Studies Show That Added Sugars Increase A Variety Of Health Risks

Adventist Healthcare

A comprehensive research review has shed light on the detrimental effects of consuming excessive added sugars on our health. The review, published on April 5 in The BMJ, examined data from over 8,600 studies encompassing 73 meta-analyses. It focused specifically on the potential negative health outcomes linked to high consumption of added sugars found in processed foods, beverages, syrups, and juices, excluding naturally occurring sugars in whole fruits and vegetables.

The findings of the review revealed a staggering 45 health issues associated with the intake of added sugars. These problems include but are not limited to asthma, cancer, depression, obesity, and type 2 diabetes.

To mitigate the risk of developing serious health conditions, a recent study suggests limiting added sugar intake to a maximum of 25 grams per day, equivalent to approximately 6 teaspoons. By heeding this recommendation and being mindful of our added sugar consumption, we can take proactive steps towards safeguarding our overall well-being.

“A little sugar in the diet is okay, but the amount of sugar in the typical Western diet tends to be too high to support our health in the long run,” declared Maya Adam, MD. She is a health behavior researcher and clinical assistant professor of pediatrics at Stanford University in California and wasn’t part of the new analysis made.

“Eating too much sugar leads to a collection of problems that aggravate each other,” Dr. Adam added. “Overweight and obesity, diabetes, and heart disease are the first ones we think of, but high levels of dietary sugar also lead to chronic inflammation, and that negatively affects almost all of our body systems.”

Current U.S. Recommendations for Sugar Intake Too High

According to the U.S. Food and Drug Administration (FDA), added sugars encompass various types such as table sugar, artificial sweeteners like Splenda or Sweet-n-Low, sugars found in honey and syrups, and sugars in concentrated fruit and vegetable juices.

In the United States, food labels indicate “total sugars,” which includes both added sugars and naturally occurring sugars in dairy products, whole fruits, and vegetables, as defined by the FDA.

The FDA’s Dietary Guidelines for Americans advise limiting the consumption of calories from added sugars to less than 10 percent of the total daily calorie intake. For instance, if you consume 2,000 calories per day, it is recommended to have no more than 200 calories, approximately 50 grams, of added sugars in all the food and beverages you consume.

However, the researchers note some limitations in the analysis. The included studies used different methods to assess total sugar and added sugar intake, as well as monitor various health outcomes related to sugar. Additionally, the majority of the studies focused on endocrine and metabolic disorders, cancer, and cardiovascular disease, potentially overlooking other health risks.

Despite these limitations, considering the wide range of health issues associated with added sugars, the study authors recommend limiting daily intake to less than 25 grams, equivalent to about 6 teaspoons of table sugar.
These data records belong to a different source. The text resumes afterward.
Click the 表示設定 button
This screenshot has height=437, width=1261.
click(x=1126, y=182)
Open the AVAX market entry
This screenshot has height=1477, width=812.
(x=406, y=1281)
Furthermore, the research team suggests limiting the consumption of soda and other sugar-sweetened beverages to one serving per week, which is equivalent to a single 12-ounce can of soda.

“While sugar-sweetened beverages may be some of the worst offenders when it comes to added sugars’ negative effect on health, the findings of this study also highlight that it’s not just intake of sugar-sweetened beverages such as soda that is associated with adverse health outcomes, but also total dietary free [added] sugars, which can be found in desserts and other processed foods, as well as honey and fruit juice,” said Brooke Aggarwal, EdD. She is a behavioral scientist and assistant professor at Columbia University Irving Medical Center in New York City. She also wasn’t part of the new analysis.

Reducing Added Sugar in Daily Diet

According to Adam, if you have a craving for sweets, it’s best to obtain sugars in your diet from whole foods and vegetables. Another excellent source of naturally occurring sugars in your diet, as suggested by Adam, is unsweetened dairy and nut milks.

When purchasing packaged foods, Adam advises checking for added sugars, even in products that may not be typically associated with desserts, such as breads, breakfast cereals, and sports drinks. These items can sometimes contain high amounts of added sugars. Adam suggests utilizing food labels to make healthier choices, even if you don’t have the patience to calculate the precise proportion of your daily calorie intake that comes from added sugars.

“Always read the labels on packaged foods — just to know how much sugar they contain,” Adam stated. “If you don’t want to calculate your sugar intake, avoid foods where sugar is one of the first ingredients, including sugar under different names, such as ingredients that end in -ose or any kinds of syrup.”